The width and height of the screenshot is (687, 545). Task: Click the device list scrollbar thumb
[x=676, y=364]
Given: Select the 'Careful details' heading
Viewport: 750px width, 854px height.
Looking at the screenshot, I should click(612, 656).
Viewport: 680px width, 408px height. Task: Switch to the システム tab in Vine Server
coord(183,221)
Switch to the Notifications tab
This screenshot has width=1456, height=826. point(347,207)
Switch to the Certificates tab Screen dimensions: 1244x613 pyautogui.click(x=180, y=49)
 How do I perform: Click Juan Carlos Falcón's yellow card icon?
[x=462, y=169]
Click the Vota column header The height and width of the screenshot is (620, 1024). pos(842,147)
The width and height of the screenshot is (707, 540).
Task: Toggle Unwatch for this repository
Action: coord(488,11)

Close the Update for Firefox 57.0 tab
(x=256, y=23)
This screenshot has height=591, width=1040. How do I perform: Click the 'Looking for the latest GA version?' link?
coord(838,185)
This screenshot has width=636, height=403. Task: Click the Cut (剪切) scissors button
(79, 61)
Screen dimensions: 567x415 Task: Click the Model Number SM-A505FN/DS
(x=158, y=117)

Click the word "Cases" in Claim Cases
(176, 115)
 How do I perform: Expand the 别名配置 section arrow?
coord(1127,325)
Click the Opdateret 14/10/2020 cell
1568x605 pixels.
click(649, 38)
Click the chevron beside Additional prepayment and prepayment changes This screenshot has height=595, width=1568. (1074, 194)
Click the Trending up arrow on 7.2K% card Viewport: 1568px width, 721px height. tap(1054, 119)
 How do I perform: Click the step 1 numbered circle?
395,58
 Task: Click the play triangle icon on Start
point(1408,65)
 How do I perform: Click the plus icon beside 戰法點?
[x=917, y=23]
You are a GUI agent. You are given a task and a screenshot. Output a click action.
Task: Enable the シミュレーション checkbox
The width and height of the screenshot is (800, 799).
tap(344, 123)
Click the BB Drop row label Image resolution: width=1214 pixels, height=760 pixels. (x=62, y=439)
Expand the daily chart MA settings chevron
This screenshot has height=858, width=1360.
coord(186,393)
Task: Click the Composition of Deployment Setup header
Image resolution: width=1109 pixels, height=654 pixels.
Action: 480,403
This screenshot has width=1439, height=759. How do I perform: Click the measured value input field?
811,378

What you have to do: Copy out every line of the listing that contains the string "chevron".

Output below:
Click the chevron beside Additional prepayment and prepayment changes This screenshot has height=595, width=1568. (1074, 194)
Expand the daily chart MA settings chevron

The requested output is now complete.